IBR The MAF circular 1 / 93 laying down the control measures for IBR does not include further control programmes or schemes.

EBL The MAF circular 2 / 93 laying down the control measures for EBL contained a programme that set standards by which a herd could be declared and remain free of EBL. The programme was voluntary except for herds selling bulls to AI stations or exporting live animals into the European Community. A cattle owner could join the programme through written agreement with the municipal veterinarian. Adhering to the programme required detailed accounting of the animals’ identification, dates of birth, slaughtering or cause of death, selling to or buying from other herds, and copies of health certificates.

50

Achieving the EBL-free status required that: –

All bovine animals > 24 months old and those < 24 months old and introduced to the herd from herds of unknown EBL-status were tested twice at 4–12 month intervals for antibodies against BLV. A BTM sample in dairy herds could be used for testing, but the animals not contributing to BTM (dry cows, those treated e.g. with antibiotics, heifers and bulls) must have been sampled individually.

–

All the results were negative and no clinical signs of EBL or BLV infection had been detected for the previous two years.

–

If an animal was introduced from a herd of unknown EBL status it must have been tested for antibodies against BLV within 30 days prior to the intended transfer with negative results. The transferred animal must have been kept in isolation for at least 4 months and then retested for BLV infection. If the introduction took place between the first two tests of the entire herd, then the second testing could be done at the earliest 4 months after the introduction of new animals.

–

If a new herd was composed entirely of animals from certified EBL-free herds, the district veterinarian could approve its EBL-free status on this basis. However, the herd must have been tested for antibodies against BLV 4–6 months after the approval, with negative results.

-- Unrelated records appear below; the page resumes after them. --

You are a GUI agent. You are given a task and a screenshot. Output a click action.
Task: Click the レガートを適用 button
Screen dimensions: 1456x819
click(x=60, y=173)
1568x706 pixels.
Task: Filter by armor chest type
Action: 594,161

The municipal veterinarian was obliged to issue a health certificate to a herd fulfilling the criteria above. Maintaining the EBL-free status required that: –

All the animals > 24 months old in an EBL-free herd must have been tested for antibodies against BLV every third year. As above, a BTM sample in dairy herds could be used for testing but animals not contributing to the BTM must have been sampled individually.

–

New animals introduced to an EBL-free herd must without additional testing have come from a certified EBL-free herd. If an animal came from a herd of unknown EBL status it must have been > 24 months old and tested for BLV infection within 30 days prior to the intended transfer, with negative results. The transferred animal must have been kept in isolation for at least 4 months and retested. The transfer of animals < 24 months old needed permission from the district veterinarian.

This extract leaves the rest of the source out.